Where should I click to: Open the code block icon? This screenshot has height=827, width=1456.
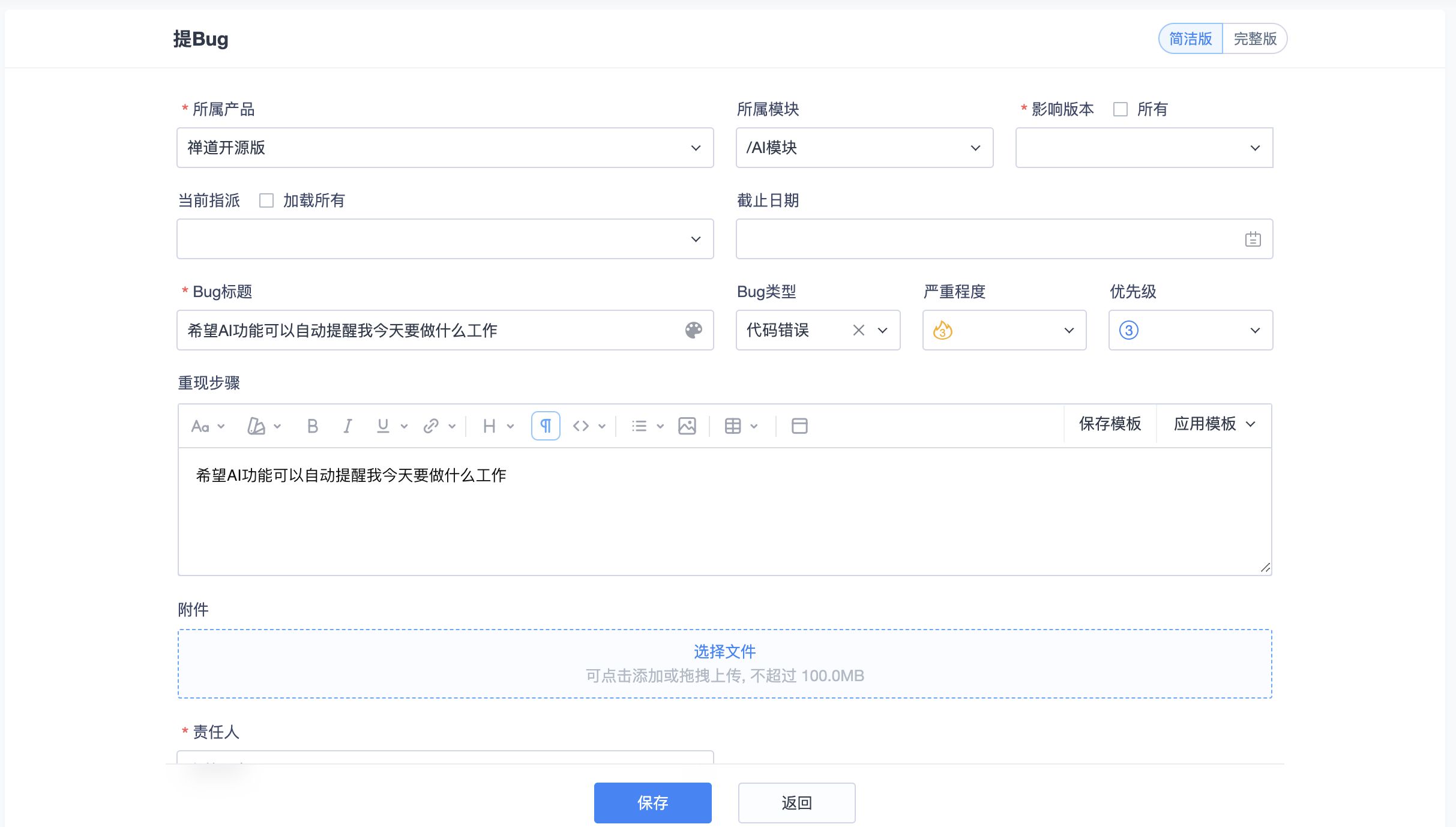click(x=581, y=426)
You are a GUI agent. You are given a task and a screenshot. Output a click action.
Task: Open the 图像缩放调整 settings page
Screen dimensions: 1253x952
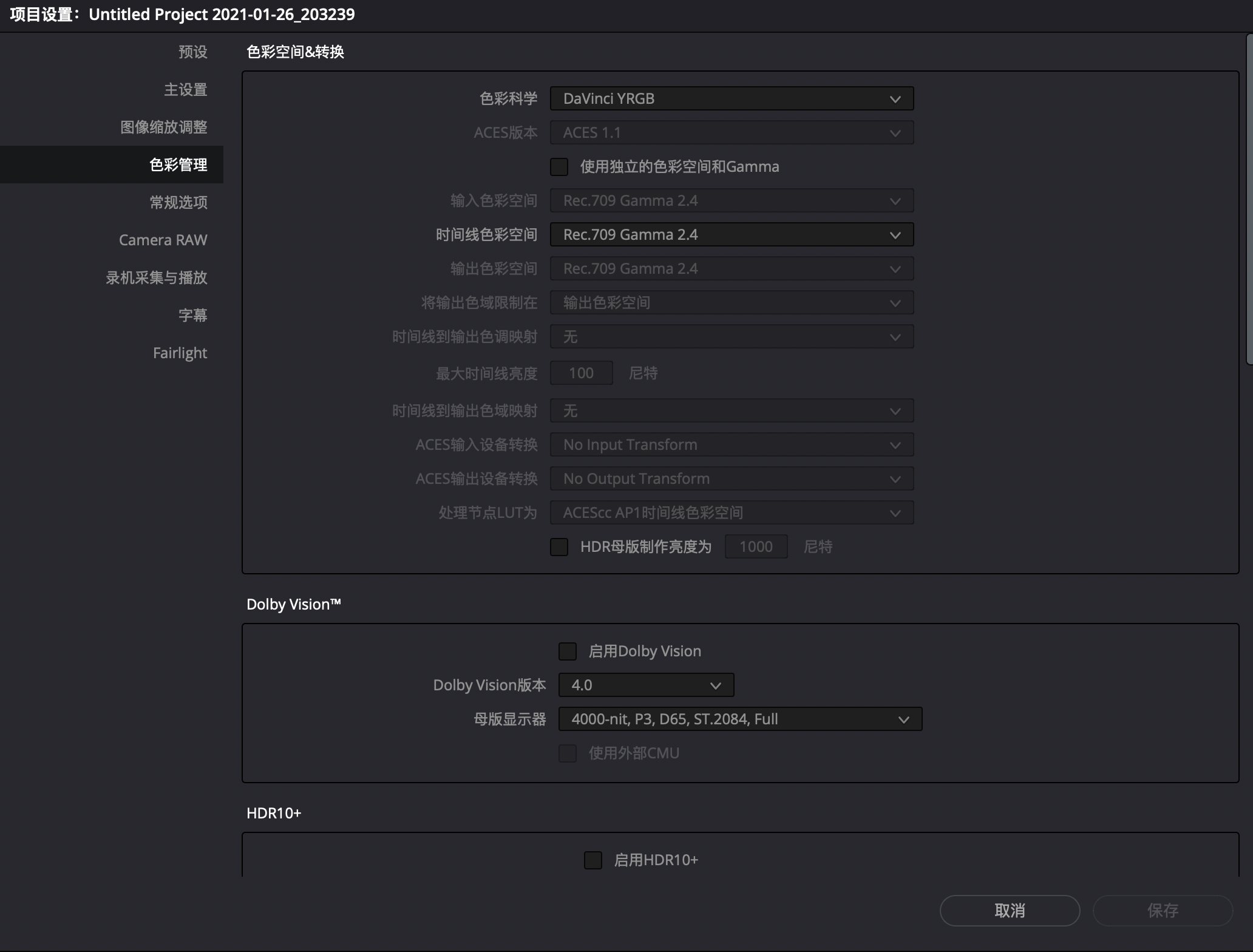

★ ★ ★

The entries above need to be transcribed exactly, with the images left out.

**Response below:**
Where should I click to: Open the code block icon? This screenshot has height=827, width=1456.
click(x=581, y=426)
You are a GUI agent. You are given a task and a screenshot. Output a click action.
Task: Open the 图像缩放调整 settings page
Screen dimensions: 1253x952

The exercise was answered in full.